What is needed:
Leave out the pictures and repeat exactly the lines from the one containing "This screenshot has" through the end of the records.
Data Start Marker
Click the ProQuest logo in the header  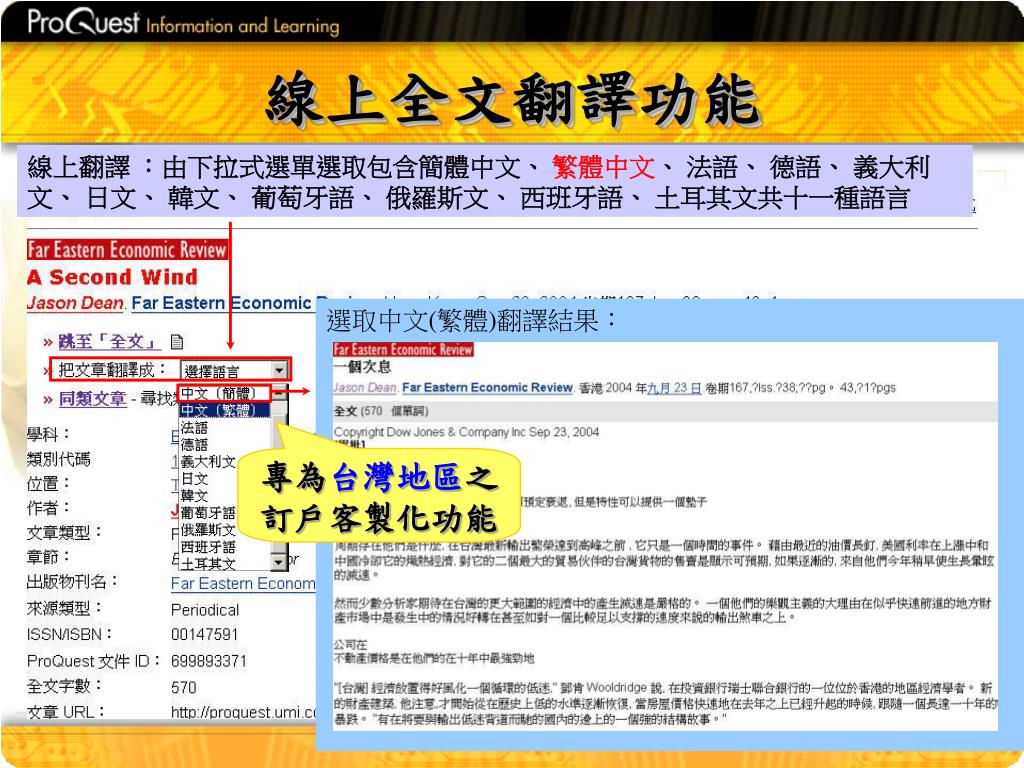coord(84,22)
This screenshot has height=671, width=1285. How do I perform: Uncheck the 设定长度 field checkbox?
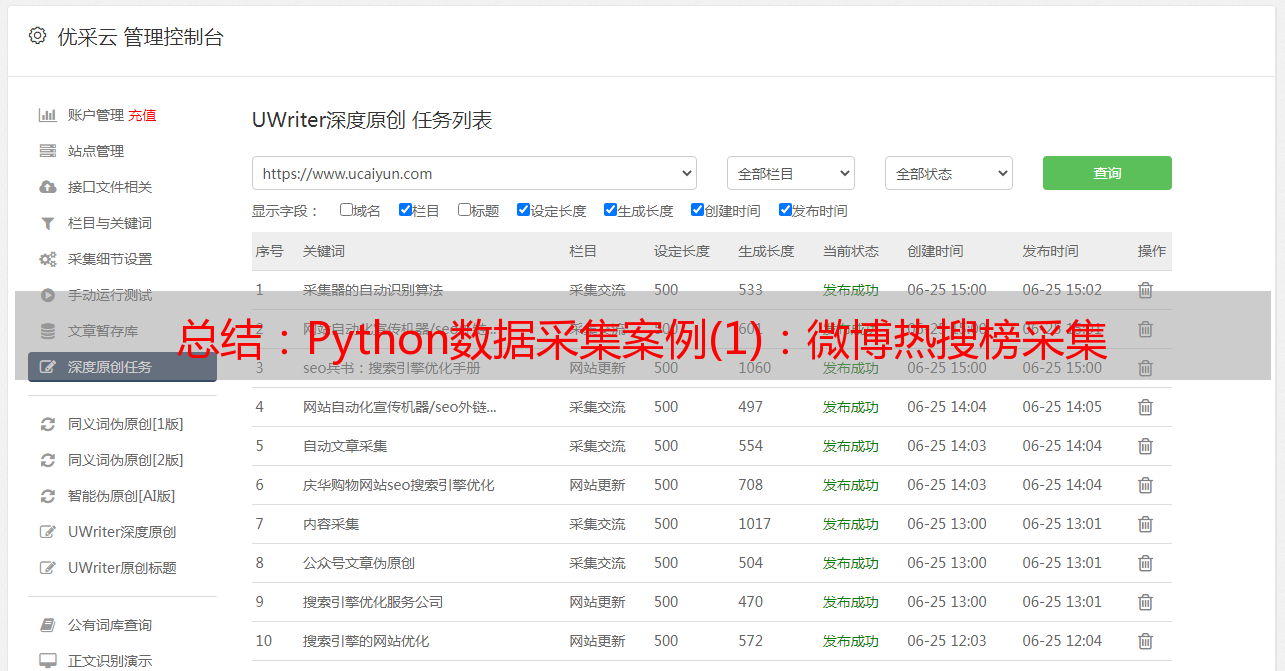point(523,210)
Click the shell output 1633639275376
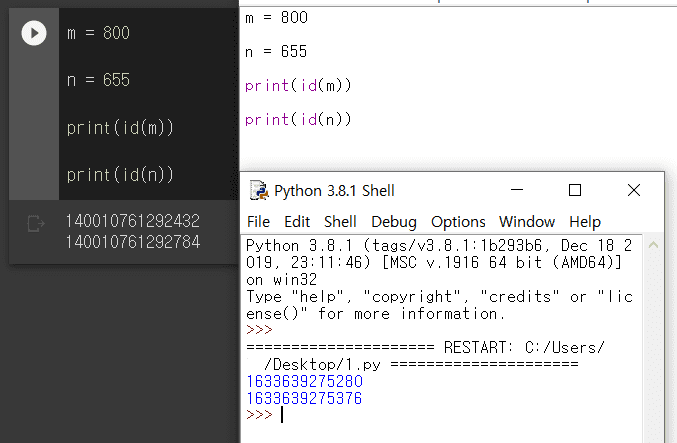 tap(304, 398)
Data End Marker
Finished task:
This screenshot has height=671, width=1285. How do I perform: Uncheck the 设定长度 field checkbox?
point(523,210)
Click the shell output 1633639275376
 tap(304, 398)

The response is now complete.